Objective: To determine the frequency and validity of exceptions to quality measures and to test a system for classifying the reasons for these exceptions.
Design: Cross-sectional observational study.
Setting: 5 internal medicine or cardiology practices.
Participants: 47 075 patients with coronary artery disease between 2006 and 2007.
Measurements: Counts of adherence with and exceptions to 4 quality measures, on the basis of automatic reports of recommended drug therapy by computer software and separate manual reviews of electronic health records.

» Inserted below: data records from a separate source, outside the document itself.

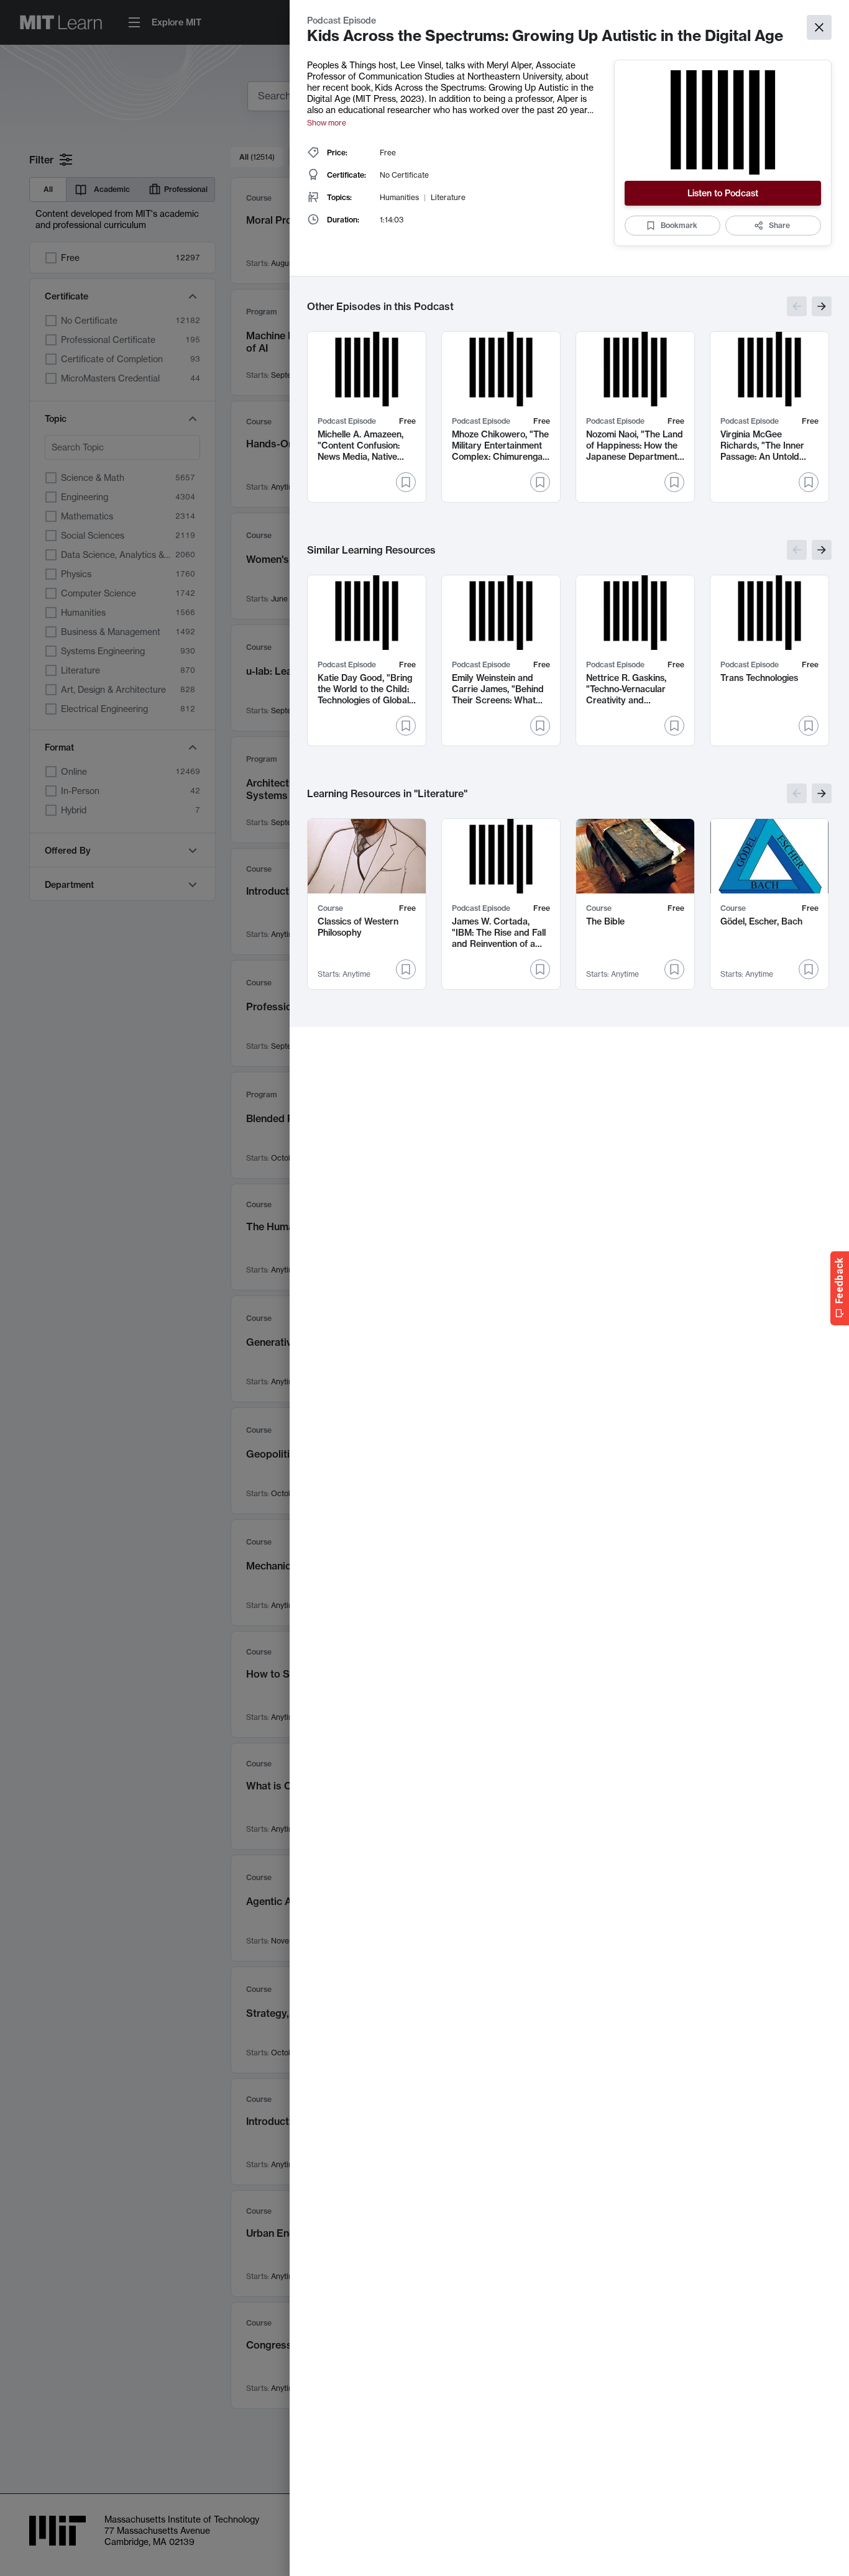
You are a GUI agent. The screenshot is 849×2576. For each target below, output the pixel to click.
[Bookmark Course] (406, 969)
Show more (326, 122)
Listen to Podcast (722, 193)
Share (779, 225)
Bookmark (679, 225)
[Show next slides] (822, 306)
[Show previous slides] (797, 306)
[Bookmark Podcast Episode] (406, 482)
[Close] (819, 27)
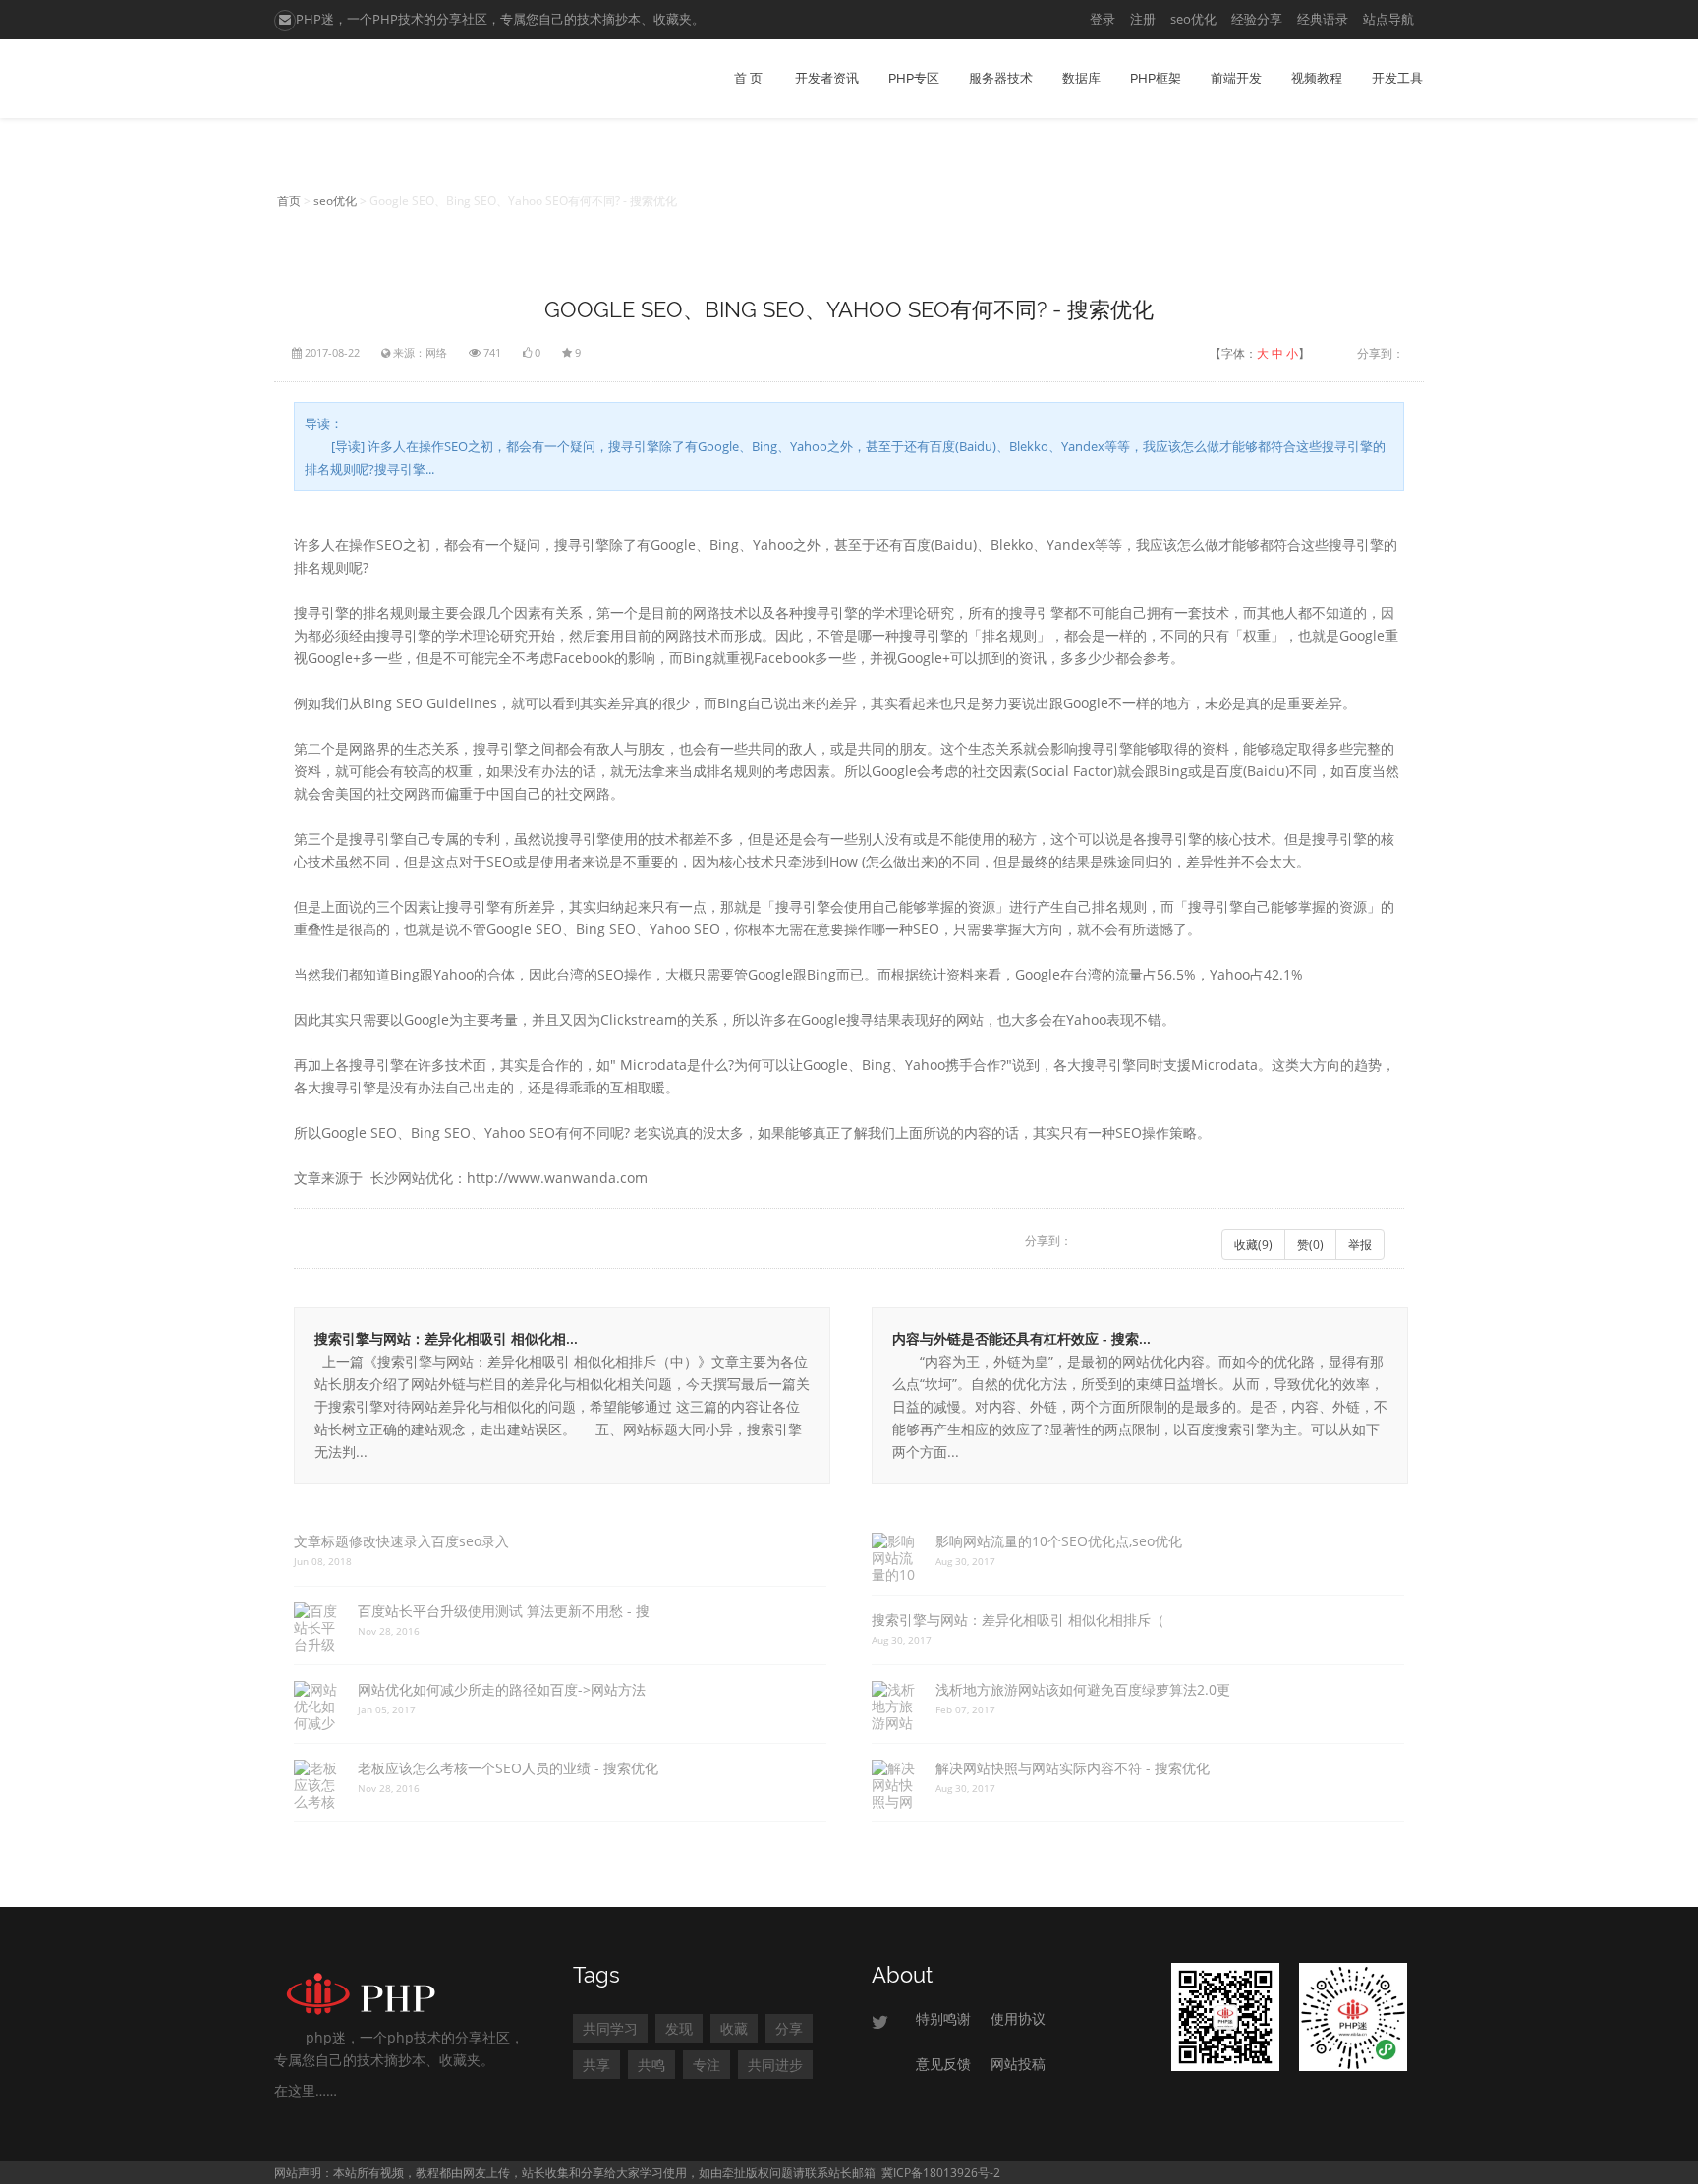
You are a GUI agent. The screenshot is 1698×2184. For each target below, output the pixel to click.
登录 (1102, 19)
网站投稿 (1018, 2063)
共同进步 (775, 2064)
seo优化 (1193, 19)
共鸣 (651, 2064)
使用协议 (1018, 2018)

Results: 3.5% of patients who had a drug recommended had an exception to the drug and were not prescribed it (95% CI, 3.4% to 3.7%). Clinicians did prescribe the recommended drug for many other patients with exceptions. In 538 randomly selected records, 92.6% (CI, 90.3% to 94.9%) of the exceptions reported automatically by computer software were also exceptions during manual review. Most medical exceptions were clinical contraindications, drug allergies, or drug intolerances. In 592 randomly selected records, an unreported exception or a drug prescription was found during manual review for 74.6% (CI, 71.1% to 78.1%) of patients for whom automatic reporting recorded a quality failure.
Limitation: The study used a convenience sample of practices, nonstandardized data extraction methods, only drug-related quality measures, and no financial incentives.
Conclusion: Exceptions to recommended therapy occur infrequently and are usually valid. Physicians frequently prescribed drugs even when exceptions were present. Automated reports of quality failure often miss critical information.
Primary Funding Source: Agency for Healthcare Research and Quality.